Directions —
Report, as a bare number, how many lines in the data contain "Identify".

Record excerpts —
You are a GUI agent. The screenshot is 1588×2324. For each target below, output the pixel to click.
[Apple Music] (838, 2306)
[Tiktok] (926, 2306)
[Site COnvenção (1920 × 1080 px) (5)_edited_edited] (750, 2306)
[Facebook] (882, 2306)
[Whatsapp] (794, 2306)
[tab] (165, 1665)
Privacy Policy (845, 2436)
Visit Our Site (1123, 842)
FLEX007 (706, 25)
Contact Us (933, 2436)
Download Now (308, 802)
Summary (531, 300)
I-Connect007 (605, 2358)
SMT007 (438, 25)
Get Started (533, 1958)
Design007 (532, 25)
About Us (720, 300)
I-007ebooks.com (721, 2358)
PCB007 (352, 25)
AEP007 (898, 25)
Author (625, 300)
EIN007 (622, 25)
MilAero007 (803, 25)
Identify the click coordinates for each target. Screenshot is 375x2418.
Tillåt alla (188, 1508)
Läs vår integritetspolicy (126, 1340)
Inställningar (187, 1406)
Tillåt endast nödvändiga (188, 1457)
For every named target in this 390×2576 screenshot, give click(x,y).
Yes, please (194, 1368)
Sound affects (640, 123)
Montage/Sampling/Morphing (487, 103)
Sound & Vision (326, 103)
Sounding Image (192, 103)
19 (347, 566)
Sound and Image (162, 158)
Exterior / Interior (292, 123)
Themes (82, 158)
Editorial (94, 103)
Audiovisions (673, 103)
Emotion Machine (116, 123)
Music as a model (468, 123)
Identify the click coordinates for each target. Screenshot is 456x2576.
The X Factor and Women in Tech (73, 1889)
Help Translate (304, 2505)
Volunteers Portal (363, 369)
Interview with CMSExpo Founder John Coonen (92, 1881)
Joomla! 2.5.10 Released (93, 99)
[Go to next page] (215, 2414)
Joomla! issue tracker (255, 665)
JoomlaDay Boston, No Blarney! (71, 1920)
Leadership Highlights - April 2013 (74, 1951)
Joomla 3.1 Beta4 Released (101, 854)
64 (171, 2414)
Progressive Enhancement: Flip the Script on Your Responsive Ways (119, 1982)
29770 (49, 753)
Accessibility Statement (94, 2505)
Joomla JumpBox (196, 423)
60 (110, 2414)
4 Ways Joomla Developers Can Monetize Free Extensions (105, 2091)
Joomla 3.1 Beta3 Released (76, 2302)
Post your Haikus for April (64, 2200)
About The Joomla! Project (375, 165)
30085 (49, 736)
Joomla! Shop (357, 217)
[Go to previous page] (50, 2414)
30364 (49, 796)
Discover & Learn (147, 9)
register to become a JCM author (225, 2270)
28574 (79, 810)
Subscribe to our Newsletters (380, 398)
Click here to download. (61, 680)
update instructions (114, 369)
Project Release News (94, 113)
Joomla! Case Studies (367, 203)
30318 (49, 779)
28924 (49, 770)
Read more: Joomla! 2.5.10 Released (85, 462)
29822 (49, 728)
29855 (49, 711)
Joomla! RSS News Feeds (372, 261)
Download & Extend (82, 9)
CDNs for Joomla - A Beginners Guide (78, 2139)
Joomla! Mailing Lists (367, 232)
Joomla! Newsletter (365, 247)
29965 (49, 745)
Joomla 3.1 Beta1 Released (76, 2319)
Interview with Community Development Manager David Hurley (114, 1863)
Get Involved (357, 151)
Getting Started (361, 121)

Answer section —
2